BottomLine: No errors, just my misunderstanding. Thanks for the video explanations of the various terms above.

I believe I got confused by the fact that the previous example I was looking at had low specific and high common returns...not so much to do with the time-of-day of the rebalance.

I added in a little section to plot the total returns separately, and put in a line at the end, which can be uncommented to print/plot the performance attribution. I've found both useful.

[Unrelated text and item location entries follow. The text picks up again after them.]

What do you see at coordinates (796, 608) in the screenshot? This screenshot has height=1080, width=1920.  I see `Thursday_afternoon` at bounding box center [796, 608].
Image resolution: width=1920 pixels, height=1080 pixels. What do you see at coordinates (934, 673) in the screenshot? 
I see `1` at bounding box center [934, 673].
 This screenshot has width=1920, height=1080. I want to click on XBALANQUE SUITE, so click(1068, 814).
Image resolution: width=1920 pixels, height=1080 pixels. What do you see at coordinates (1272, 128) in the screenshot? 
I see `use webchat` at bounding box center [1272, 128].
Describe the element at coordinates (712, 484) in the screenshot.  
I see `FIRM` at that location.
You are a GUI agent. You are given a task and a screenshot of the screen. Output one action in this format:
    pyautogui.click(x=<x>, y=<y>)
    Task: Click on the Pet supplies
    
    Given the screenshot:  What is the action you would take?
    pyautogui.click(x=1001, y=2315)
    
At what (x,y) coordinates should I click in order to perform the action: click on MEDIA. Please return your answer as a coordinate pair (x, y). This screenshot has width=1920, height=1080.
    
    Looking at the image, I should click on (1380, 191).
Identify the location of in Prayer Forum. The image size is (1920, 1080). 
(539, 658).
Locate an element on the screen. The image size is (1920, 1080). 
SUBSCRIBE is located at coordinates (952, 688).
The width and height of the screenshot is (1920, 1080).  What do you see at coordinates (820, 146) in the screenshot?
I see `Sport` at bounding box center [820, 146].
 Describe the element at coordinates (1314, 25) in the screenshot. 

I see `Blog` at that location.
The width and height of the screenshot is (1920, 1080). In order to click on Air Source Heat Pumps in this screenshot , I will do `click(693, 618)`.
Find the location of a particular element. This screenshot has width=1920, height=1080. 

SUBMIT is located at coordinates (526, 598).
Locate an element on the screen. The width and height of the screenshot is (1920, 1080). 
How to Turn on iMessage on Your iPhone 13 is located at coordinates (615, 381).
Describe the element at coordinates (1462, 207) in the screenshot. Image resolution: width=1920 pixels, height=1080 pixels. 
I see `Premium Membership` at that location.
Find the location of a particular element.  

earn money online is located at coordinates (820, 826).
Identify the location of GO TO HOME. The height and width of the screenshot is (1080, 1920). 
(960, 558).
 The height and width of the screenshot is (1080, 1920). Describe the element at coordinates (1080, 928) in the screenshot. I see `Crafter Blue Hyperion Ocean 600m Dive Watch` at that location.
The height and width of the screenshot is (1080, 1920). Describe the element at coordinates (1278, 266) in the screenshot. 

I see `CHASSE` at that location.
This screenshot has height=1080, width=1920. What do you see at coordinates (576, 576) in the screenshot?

#ajjc: Validate Total Returns  
print ("TotReturnsPct={:,.2f}%".format(pct_tot))  
#bt.pyfolio_positions.drop('cash', axis=1)  
#ajjc: Validate Performance Attribution:  bt.create_perf_attrib_tear_sheet()  

Here I include an example which shows the matching up of the TotReturnsPct of the Alpha Factors Analysis notebook with the IDE Total Percentage number.


Click to load notebook preview

This tearsheet doesn't consider market beta to be a risk factor? (e.g. an algorithm with a beta of 1.0 could still get a very high Specific IR rating.)